4/13/15: Conservation of Energy Mass-Spring System Lab 12

Purpose: To verify that conservation of energy holds true for a vertically oscillating mass-spring system.

Procedure / Set up:

We will be performing two experiments: determining the spring constant and oscillating the spring to sum up the various energies involved in our system in order to find the total mechanical energy. 

Determining k

Mount a table clamp with a vertical rod to the table and to the vertical rod, mount a horizontal rod. Attach a force sensor to the horizontal rod and calibrate it using 1kg. Once calibrated, attach a spring to the force sensor and attach a hanging mass to the spring. Hit collect on Logger Pro and slowly pull down the mass so that the spring stretches. Logger pro will generate a graph of force vs. position and the slope of the graph will give us the value for k.

Our spring constant k was 8.057 N/m.

Stretch

We will need this value for the second part of this experiment because one of the various energies within our system is elastic potential energy in the spring, which includes the "stretch" as a variable. Set up a motion detector on the floor so it is right below the mass. Attach a notecard to the bottom of the mass so the motion detector can get an accurate reading. Adjust the spring so it is un-stretched and hit collect on logger pro to record the position of the mass. Our un-stretched value was 0.723 m

The stretch of the the spring = (un-stretched position - stretch position).

We will also need the mass of the spring which was .089 kg and the mass of the hanging weight which was 0.1 kg. These values will be used for the second part as well.

Total Mechanical Energy of the System

Part 2 will consist of the same set up as in part 1, only this time we will pull down the spring with the hanging mass attached and let it freely oscillate. We will verify that the total energy in the system is constant at any position. 

Various energies within the system, which will be input into logger pro as calculated columns:

EPE_spring­ = 0.5k(stretch)²

GPE_mass = (m_hanging)(“position”)g

KE_mass = 0.5(m_hanging)”velocity”²

GPE_{sping itself} = 0.5(M_spring)(“position”) We must include this as one of the energies in the system because the mass of the spring itself contributes to the potential energy of the system. Below is a derivation of how we can calculate this.

KE_{spring itself} = 0.5(M_spring/3)(V_end)² We must include the kinetic energy of the spring itself because the bottom end of the spring contributes to the kinetic energy of the system as it oscillates up and down. Using the same steps as in the image above, we can derive an equation for the KE of the spring itself. 

Now that we know our system will have 5 various energies, we can run the experiment and input our derived equations into calculated columns. We simply hung 250 grams of mass on the spring, pulled the spring down 10 cm hit collect and let it go. We made sure to record the position and velocity vs. time graphs because we will need those values for input into our calculated energy columns.

The main column we want to observe is the very last column, which is the total mechanical energy of the system.

TE = "EPE "+"GPE MASS"+"KE MASS"+"GPE Spring"+"KE Spring"

For the entire motion of the oscillating spring, the total energy should be constant.
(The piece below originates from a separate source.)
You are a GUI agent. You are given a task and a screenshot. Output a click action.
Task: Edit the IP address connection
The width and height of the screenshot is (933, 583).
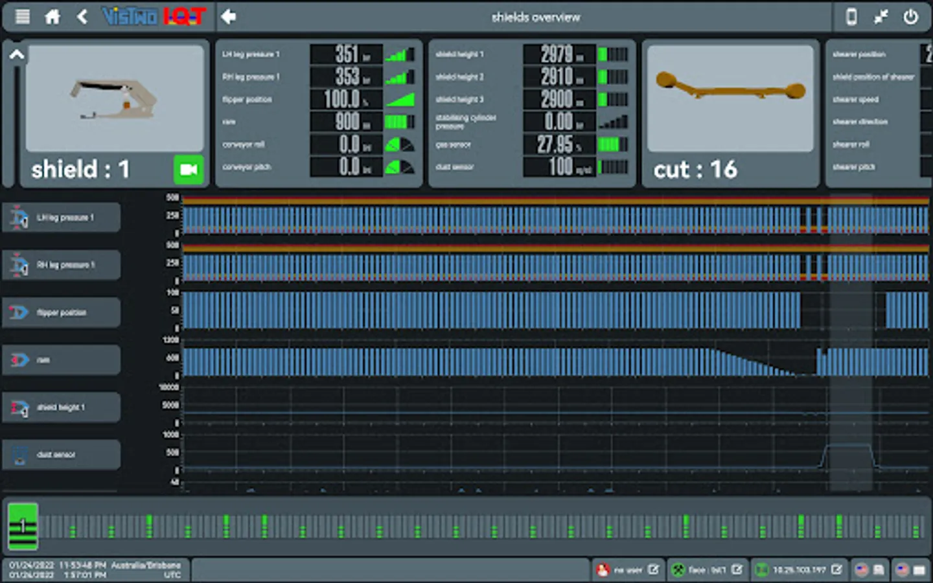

We can verify this as well by summing the various energies at any point.

If we add up each energy at .58 seconds, the total energy is 0.985 J.

Below is a graph of the total energy.

In theory, the total energy graph should be a straight line, so it can be concluded that we have some error within our experiment. 

Possible sources of error:

The directions in the lab manual stated to hang 250 grams of mass when oscillating the spring, we didn't follow directions and hung 100 grams instead and only realized it until the end. 

As a result, the spring went past its equilibrium point when oscillating. Our equilibrium was 0.723 m, and the spring highest position above the ground was 0.732 m. Another source of error could have been made when measuring the equilibrium value of the spring. We measured the position with logger pro and then with a meter stick. Both values did not match. 

Conclusion:

The big picture of this lab was to verify that the conservation of energy theorem for a system holds true. To do this we stretched a spring over a distance and analyzed the graph logger pro generated in order to find the spring constant k. Our system included five various energies and by vertically oscillating a spring, we can see how these energies are transferred from one form to another throughout the motion of our system. We can also conclude that when the the mass reaches its lowest point, the elastic potential energy of the spring it at its max value. And when the mass reaches its highest point, the elastic potential energy of the spring is at its minimum value. We can also say that when the mass reaches its maximum and minimum height, the mass itself has no kinetic energy at that moment in time. Even though our results are not what was expected, we can conclude that all energy in the system was accounted for.